Cate’s ordeal, though, was far from over. First came the discovery of a betrayal that would send someone she’d trusted to prison. Then there were years away in Ireland, sheltered and protected but with restlessness growing in her soul. Then, finally, she returned to Los Angeles, hoping to act again and get past the trauma that had derailed her life. What she didn’t yet know was that two seeds had been planted that long-ago night—one of a great love, and one of a terrible vengeance…
So this novel starts with a bang. There seemed to be a lot of characters introduced all at once which was a tad confusing… but we soon learn who’s important and who isn’t. Our lead character, Caitlyn, is only 10 when we first meet her. She’s playing hide and seek at her beloved great-grandfather’s (Grandda’s) funeral when she’s kidnapped.
So, the first part of this book is really engaging. It’s fast-paced and there are a couple of twists. Roberts doesn’t play around as we’re offered some surprises early in the book.
We then meet Caitlyn almost a decade later (which disappointed me a little as I was keen to spend time with Caitlyn and her grandmother… and assumed there was some relevance to the inclusion of Ireland in the book). She’s still struggling a little with the events of her childhood and her complete recovery is probably (both) helped and hindered by her well-meaning family.
I should mention I really appreciated the family relationships Roberts gives us here. We learn the Sullivans are a talented show-business family and I loved that there’s seemingly no rivalry or jealousy between generations or family members. It was actually really refreshing to be offered such authentic and ‘what you see is what you get’ relationships.
The pacing slows as we now spend time with the young-adult Caitlyn as she tries to work out what it is she wants from life. And at times I had to try really really hard not to eye-roll at the privilege she has in being able to eschew options in favour of others.
I realise this gives us time to get to know her but she eventually settles back at Big Sur; and yet there’s still a significant proportion of the book to go.
Although Caitlyn receives the occasional suspicious call and there are a number of reminders of the past, she goes about living her life. I think her story arc is kinda predictable but I enjoyed it anyway and was cheering her (and those around her) along.
Ultimately things come to a head and the past rears its ugly head in a more direct way but I have to say it felt a little under-done and there’s not really any ‘edge-of-your-seat’ suspense.
So, although I commented on Roberts achieving the balance between romance and suspense, it’s light on the latter. However… as I’m a non-romance reader, this was fine, as it also wasn’t weighted down by schmaltz. The unfolding romance isn’t drawn out interminably or overdone. And I found myself actually quite invested in the lives of those involved.
I suspect—if Roberts had kept the pace up a little more and ditched some of the contextual stuff in the middle—she could have skimmed about 100 pages off this book and it wouldn’t have suffered for it.
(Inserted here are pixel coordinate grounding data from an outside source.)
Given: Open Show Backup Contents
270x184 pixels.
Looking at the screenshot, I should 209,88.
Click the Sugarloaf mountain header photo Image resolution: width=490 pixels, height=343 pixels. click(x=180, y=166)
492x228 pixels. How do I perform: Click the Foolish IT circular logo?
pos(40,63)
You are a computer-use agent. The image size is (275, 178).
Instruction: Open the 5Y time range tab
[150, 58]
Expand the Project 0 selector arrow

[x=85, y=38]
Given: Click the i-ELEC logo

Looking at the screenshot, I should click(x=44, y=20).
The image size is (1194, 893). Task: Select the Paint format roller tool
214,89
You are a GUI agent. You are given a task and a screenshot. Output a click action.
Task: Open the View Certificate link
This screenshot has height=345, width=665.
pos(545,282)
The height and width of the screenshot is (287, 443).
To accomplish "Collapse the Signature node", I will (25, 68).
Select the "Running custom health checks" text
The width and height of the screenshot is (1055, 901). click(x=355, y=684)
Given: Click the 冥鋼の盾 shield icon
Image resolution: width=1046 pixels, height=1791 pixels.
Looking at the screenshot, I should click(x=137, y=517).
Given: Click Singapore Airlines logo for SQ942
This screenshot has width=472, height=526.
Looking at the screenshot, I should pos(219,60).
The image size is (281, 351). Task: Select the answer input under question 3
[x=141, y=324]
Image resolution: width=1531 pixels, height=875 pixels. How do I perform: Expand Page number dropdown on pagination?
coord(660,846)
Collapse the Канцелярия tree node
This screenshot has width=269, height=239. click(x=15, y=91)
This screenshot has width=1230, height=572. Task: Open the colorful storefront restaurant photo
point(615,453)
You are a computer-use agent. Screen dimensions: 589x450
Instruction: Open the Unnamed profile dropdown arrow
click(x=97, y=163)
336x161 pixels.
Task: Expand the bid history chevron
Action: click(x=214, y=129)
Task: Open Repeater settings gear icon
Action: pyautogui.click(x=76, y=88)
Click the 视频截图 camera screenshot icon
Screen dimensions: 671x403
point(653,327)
It might well had stopped me continuing to check that there was still soooo many pages to go and being fearful it was being dragged out.
As a complete aside, I did also wonder if Dillon and his family had featured in a previous novel as there was some reference to his father’s death and I felt there was more to that story. I tried to remember if we’d met Dillon or his mother or grandmother in a previous book by Roberts.
Hideaway by Nora Roberts was published in Australia by Hachette and is now available.
I received a copy of this book from the publisher for review purposes.